Avv. prof. Angelo Merlin
Avv. prof. Angelo Merlin

L’avvocato Angelo Merlin, che difende nel Processo Pfas le società idriche Viacqua e Acquevenete, parti civili al processo Pfas –  si legge nella nota che pubblichiamo a firma di Roberta Polese per Acque Veronesi, Acque del Chiampo, Viacqua e Acque del Chiampo (loro aggiornamenti sul processo Pfas su www.processopfas.itqui news sul processo Pfas su ViPiu.it, ndr) -, ha depositato ieri alla Corte d’Assise di Vicenza un dossier di 300 pagine in cui si dimostra che la società Miteni non ha mai dichiarato di fare uso di Pfas, in nessuna delle sue richieste di scarico di acque reflue industriali presentate al consorzio idrico locale.

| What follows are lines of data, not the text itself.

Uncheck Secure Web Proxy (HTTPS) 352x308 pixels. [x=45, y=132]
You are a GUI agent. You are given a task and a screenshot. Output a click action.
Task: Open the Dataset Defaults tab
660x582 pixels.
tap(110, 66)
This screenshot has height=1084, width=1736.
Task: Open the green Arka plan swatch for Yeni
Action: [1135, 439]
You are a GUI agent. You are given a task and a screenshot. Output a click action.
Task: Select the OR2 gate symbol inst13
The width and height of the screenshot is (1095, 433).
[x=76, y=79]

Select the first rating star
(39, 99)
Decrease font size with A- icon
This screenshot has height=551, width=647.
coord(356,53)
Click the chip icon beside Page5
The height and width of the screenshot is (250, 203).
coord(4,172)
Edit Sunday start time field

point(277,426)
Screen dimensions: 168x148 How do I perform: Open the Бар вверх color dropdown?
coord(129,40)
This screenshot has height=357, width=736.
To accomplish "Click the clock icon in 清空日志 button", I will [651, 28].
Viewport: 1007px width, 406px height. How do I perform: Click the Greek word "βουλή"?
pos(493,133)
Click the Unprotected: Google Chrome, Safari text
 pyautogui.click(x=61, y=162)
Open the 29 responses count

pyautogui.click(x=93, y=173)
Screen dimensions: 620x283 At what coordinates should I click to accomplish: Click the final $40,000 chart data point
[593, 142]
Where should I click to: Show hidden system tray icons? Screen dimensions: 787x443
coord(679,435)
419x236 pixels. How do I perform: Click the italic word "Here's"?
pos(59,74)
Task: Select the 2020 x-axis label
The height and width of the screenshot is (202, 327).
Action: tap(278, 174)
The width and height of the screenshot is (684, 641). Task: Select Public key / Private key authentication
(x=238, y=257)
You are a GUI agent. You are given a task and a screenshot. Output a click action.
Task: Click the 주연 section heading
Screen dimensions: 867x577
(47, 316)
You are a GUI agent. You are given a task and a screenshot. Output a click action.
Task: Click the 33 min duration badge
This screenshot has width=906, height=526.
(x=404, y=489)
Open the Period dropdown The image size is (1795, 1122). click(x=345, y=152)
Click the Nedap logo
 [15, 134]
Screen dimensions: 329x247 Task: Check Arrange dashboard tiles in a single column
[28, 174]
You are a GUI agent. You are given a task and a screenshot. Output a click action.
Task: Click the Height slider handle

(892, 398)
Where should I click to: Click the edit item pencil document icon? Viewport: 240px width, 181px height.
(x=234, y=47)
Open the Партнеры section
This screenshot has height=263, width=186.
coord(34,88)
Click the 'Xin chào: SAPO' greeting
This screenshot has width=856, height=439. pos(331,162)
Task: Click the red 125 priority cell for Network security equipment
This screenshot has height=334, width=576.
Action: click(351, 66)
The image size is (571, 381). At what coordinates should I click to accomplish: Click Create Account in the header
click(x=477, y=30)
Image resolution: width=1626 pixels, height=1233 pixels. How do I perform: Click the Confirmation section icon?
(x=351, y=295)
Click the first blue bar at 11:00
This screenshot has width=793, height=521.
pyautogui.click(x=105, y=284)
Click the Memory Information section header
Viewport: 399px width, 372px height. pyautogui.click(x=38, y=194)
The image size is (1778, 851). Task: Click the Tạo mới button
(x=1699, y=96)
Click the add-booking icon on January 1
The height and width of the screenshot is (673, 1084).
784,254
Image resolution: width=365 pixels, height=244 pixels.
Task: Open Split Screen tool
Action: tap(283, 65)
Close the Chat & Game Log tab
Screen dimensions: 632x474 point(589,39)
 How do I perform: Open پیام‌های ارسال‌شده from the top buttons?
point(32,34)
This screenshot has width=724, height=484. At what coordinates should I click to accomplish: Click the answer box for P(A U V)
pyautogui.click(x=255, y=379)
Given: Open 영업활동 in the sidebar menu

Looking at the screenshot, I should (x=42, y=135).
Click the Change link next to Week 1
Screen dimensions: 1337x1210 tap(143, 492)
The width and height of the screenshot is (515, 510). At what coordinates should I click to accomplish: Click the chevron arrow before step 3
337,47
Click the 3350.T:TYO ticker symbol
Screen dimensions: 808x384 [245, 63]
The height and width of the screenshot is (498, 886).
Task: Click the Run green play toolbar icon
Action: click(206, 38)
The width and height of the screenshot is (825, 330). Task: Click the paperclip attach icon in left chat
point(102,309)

“Tre le richieste di autorizzazione presentate nel 2004, 2007 e 2012, e in nessuna di queste si accennava alle sostanze perfluoroalchiliche – spiega l’avvocato Angelo Merlin – è importante sottolineare questo aspetto soprattutto dopo le ultime testimonianze in aula date dai funzionari Arpav”.

Oltre a Viacqua e Acquevenete si sono costituite parte civili anche Acque del Chiampo e Acque Veronesi, con gli avvocati Marco Tonellotto, Vittore d’Acquarone e Giulia Bertaiola. Il processo a carico di 15 manager di Miteni spa, Icig e Mitrubishi Corporation, accusati a vario titolo di avvelenamento acque, disastro ambientale innominato, gestione di rifiuti non autorizzata, inquinamento ambientale e reati fallimentari, tornerà davanti alla Corte d’Assise di Vicenza il 13 gennaio 2022.